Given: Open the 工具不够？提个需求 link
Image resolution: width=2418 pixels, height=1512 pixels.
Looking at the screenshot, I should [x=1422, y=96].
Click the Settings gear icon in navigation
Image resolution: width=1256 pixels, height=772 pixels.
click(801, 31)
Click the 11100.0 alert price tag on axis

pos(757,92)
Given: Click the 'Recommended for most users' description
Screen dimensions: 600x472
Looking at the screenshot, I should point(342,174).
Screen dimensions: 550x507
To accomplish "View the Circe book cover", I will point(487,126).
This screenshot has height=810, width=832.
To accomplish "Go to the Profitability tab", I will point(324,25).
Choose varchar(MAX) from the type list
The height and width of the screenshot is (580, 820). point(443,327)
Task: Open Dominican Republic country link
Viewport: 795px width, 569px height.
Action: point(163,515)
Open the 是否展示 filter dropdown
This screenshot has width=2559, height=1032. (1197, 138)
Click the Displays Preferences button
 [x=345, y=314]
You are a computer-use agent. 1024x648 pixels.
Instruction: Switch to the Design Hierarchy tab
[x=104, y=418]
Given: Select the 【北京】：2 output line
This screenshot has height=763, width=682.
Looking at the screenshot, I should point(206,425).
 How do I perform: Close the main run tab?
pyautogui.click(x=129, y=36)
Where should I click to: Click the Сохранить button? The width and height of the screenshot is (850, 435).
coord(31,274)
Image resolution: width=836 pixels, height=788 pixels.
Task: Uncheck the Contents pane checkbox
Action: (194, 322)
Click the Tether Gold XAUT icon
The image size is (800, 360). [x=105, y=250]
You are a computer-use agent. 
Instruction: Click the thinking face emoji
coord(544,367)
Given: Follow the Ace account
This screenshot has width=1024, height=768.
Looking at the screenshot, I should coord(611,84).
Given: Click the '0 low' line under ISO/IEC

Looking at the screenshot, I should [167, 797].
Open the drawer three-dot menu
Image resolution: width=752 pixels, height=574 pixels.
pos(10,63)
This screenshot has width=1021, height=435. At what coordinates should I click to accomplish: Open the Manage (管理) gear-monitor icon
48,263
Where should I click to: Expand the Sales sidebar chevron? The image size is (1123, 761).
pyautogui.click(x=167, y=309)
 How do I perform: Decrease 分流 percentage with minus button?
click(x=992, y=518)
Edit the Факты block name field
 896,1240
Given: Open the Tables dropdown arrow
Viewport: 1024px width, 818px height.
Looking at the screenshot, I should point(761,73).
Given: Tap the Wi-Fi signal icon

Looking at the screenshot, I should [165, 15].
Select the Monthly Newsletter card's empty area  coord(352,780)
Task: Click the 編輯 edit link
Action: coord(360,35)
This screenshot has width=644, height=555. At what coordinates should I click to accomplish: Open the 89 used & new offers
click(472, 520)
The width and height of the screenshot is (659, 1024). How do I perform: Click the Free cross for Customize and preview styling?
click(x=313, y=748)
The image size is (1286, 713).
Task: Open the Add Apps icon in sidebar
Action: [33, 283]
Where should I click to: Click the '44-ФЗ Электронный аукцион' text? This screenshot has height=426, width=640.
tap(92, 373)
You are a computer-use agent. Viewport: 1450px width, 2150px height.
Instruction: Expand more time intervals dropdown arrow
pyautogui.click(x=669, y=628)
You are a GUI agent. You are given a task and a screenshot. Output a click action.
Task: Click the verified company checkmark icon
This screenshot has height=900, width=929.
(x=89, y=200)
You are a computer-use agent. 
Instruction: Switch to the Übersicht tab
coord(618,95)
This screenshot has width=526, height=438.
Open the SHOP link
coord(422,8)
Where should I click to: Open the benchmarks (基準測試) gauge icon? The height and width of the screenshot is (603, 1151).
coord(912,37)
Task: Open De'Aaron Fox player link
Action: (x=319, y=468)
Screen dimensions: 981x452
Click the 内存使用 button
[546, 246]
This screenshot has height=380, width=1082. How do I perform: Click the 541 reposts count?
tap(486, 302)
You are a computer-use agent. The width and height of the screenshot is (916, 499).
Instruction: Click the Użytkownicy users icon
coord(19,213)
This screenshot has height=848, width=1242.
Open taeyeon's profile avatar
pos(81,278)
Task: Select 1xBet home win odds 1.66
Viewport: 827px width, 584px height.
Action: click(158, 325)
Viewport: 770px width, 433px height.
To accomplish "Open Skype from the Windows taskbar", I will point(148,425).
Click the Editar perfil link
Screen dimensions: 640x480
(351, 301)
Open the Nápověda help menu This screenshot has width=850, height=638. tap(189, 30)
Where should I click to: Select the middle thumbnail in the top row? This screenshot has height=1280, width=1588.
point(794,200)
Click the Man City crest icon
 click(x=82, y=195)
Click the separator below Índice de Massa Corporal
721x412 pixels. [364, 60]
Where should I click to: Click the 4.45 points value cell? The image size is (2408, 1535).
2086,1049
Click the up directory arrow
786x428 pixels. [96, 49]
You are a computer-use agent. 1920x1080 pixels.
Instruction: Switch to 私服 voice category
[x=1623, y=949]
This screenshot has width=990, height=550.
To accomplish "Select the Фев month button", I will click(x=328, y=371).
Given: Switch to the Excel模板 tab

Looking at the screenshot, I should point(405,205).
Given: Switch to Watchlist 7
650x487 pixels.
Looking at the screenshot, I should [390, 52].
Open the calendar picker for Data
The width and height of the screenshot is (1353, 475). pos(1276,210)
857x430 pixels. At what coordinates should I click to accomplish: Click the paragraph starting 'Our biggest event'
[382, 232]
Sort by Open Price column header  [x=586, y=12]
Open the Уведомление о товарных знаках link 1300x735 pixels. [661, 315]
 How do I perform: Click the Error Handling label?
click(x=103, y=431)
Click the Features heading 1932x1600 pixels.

---+---

Format these lines as a JSON list of strings with one string per line, and leave out any blank lines.

[
  "Given: Open the 工具不够？提个需求 link",
  "Image resolution: width=2418 pixels, height=1512 pixels.",
  "Looking at the screenshot, I should [x=1422, y=96].",
  "Click the Settings gear icon in navigation",
  "Image resolution: width=1256 pixels, height=772 pixels.",
  "click(801, 31)",
  "Click the 11100.0 alert price tag on axis",
  "pos(757,92)",
  "Given: Click the 'Recommended for most users' description",
  "Screen dimensions: 600x472",
  "Looking at the screenshot, I should point(342,174).",
  "Screen dimensions: 550x507",
  "To accomplish \"View the Circe book cover\", I will point(487,126).",
  "This screenshot has height=810, width=832.",
  "To accomplish \"Go to the Profitability tab\", I will point(324,25).",
  "Choose varchar(MAX) from the type list",
  "The height and width of the screenshot is (580, 820). point(443,327)",
  "Task: Open Dominican Republic country link",
  "Viewport: 795px width, 569px height.",
  "Action: point(163,515)",
  "Open the 是否展示 filter dropdown",
  "This screenshot has width=2559, height=1032. (1197, 138)",
  "Click the Displays Preferences button",
  " [x=345, y=314]",
  "You are a computer-use agent. 1024x648 pixels.",
  "Instruction: Switch to the Design Hierarchy tab",
  "[x=104, y=418]",
  "Given: Select the 【北京】：2 output line",
  "This screenshot has height=763, width=682.",
  "Looking at the screenshot, I should point(206,425).",
  " How do I perform: Close the main run tab?",
  "pyautogui.click(x=129, y=36)",
  "Where should I click to: Click the Сохранить button? The width and height of the screenshot is (850, 435).",
  "coord(31,274)",
  "Image resolution: width=836 pixels, height=788 pixels.",
  "Task: Uncheck the Contents pane checkbox",
  "Action: (194, 322)",
  "Click the Tether Gold XAUT icon",
  "The image size is (800, 360). [x=105, y=250]",
  "You are a computer-use agent. ",
  "Instruction: Click the thinking face emoji",
  "coord(544,367)",
  "Given: Follow the Ace account",
  "This screenshot has width=1024, height=768.",
  "Looking at the screenshot, I should coord(611,84).",
  "Given: Click the '0 low' line under ISO/IEC",
  "Looking at the screenshot, I should [167, 797].",
  "Open the drawer three-dot menu",
  "Image resolution: width=752 pixels, height=574 pixels.",
  "pos(10,63)",
  "This screenshot has width=1021, height=435. At what coordinates should I click to accomplish: Open the Manage (管理) gear-monitor icon",
  "48,263",
  "Where should I click to: Expand the Sales sidebar chevron? The image size is (1123, 761).",
  "pyautogui.click(x=167, y=309)",
  " How do I perform: Decrease 分流 percentage with minus button?",
  "click(x=992, y=518)",
  "Edit the Факты block name field",
  " 896,1240",
  "Given: Open the Tables dropdown arrow",
  "Viewport: 1024px width, 818px height.",
  "Looking at the screenshot, I should point(761,73).",
  "Given: Tap the Wi-Fi signal icon",
  "Looking at the screenshot, I should [165, 15].",
  "Select the Monthly Newsletter card's empty area  coord(352,780)",
  "Task: Click the 編輯 edit link",
  "Action: coord(360,35)",
  "This screenshot has width=644, height=555. At what coordinates should I click to accomplish: Open the 89 used & new offers",
  "click(472, 520)",
  "The width and height of the screenshot is (659, 1024). How do I perform: Click the Free cross for Customize and preview styling?",
  "click(x=313, y=748)",
  "The image size is (1286, 713).",
  "Task: Open the Add Apps icon in sidebar",
  "Action: [33, 283]",
  "Where should I click to: Click the '44-ФЗ Электронный аукцион' text? This screenshot has height=426, width=640.",
  "tap(92, 373)",
  "You are a computer-use agent. Viewport: 1450px width, 2150px height.",
  "Instruction: Expand more time intervals dropdown arrow",
  "pyautogui.click(x=669, y=628)",
  "You are a GUI agent. You are given a task and a screenshot. Output a click action.",
  "Task: Click the verified company checkmark icon",
  "This screenshot has height=900, width=929.",
  "(x=89, y=200)",
  "You are a computer-use agent. ",
  "Instruction: Switch to the Übersicht tab",
  "coord(618,95)",
  "This screenshot has width=526, height=438.",
  "Open the SHOP link",
  "coord(422,8)",
  "Where should I click to: Open the benchmarks (基準測試) gauge icon? The height and width of the screenshot is (603, 1151).",
  "coord(912,37)",
  "Task: Open De'Aaron Fox player link",
  "Action: (x=319, y=468)",
  "Screen dimensions: 981x452",
  "Click the 内存使用 button",
  "[546, 246]",
  "This screenshot has height=380, width=1082. How do I perform: Click the 541 reposts count?",
  "tap(486, 302)",
  "You are a computer-use agent. The width and height of the screenshot is (916, 499).",
  "Instruction: Click the Użytkownicy users icon",
  "coord(19,213)",
  "This screenshot has height=848, width=1242.",
  "Open taeyeon's profile avatar",
  "pos(81,278)",
  "Task: Select 1xBet home win odds 1.66",
  "Viewport: 827px width, 584px height.",
  "Action: click(158, 325)",
  "Viewport: 770px width, 433px height.",
  "To accomplish \"Open Skype from the Windows taskbar\", I will point(148,425).",
  "Click the Editar perfil link",
  "Screen dimensions: 640x480",
  "(351, 301)",
  "Open the Nápověda help menu This screenshot has width=850, height=638. tap(189, 30)",
  "Where should I click to: Select the middle thumbnail in the top row? This screenshot has height=1280, width=1588.",
  "point(794,200)",
  "Click the Man City crest icon",
  " click(x=82, y=195)",
  "Click the separator below Índice de Massa Corporal",
  "721x412 pixels. [364, 60]",
  "Where should I click to: Click the 4.45 points value cell? The image size is (2408, 1535).",
  "2086,1049",
  "Click the up directory arrow",
  "786x428 pixels. [96, 49]",
  "You are a computer-use agent. 1920x1080 pixels.",
  "Instruction: Switch to 私服 voice category",
  "[x=1623, y=949]",
  "This screenshot has width=990, height=550.",
  "To accomplish \"Select the Фев month button\", I will click(x=328, y=371).",
  "Given: Switch to the Excel模板 tab",
  "Looking at the screenshot, I should point(405,205).",
  "Given: Switch to Watchlist 7",
  "650x487 pixels.",
  "Looking at the screenshot, I should [390, 52].",
  "Open the calendar picker for Data",
  "The width and height of the screenshot is (1353, 475). pos(1276,210)",
  "857x430 pixels. At what coordinates should I click to accomplish: Click the paragraph starting 'Our biggest event'",
  "[382, 232]",
  "Sort by Open Price column header  [x=586, y=12]",
  "Open the Уведомление о товарных знаках link 1300x735 pixels. [661, 315]",
  " How do I perform: Click the Error Handling label?",
  "click(x=103, y=431)",
  "Click the Features heading 1932x1600 pixels."
]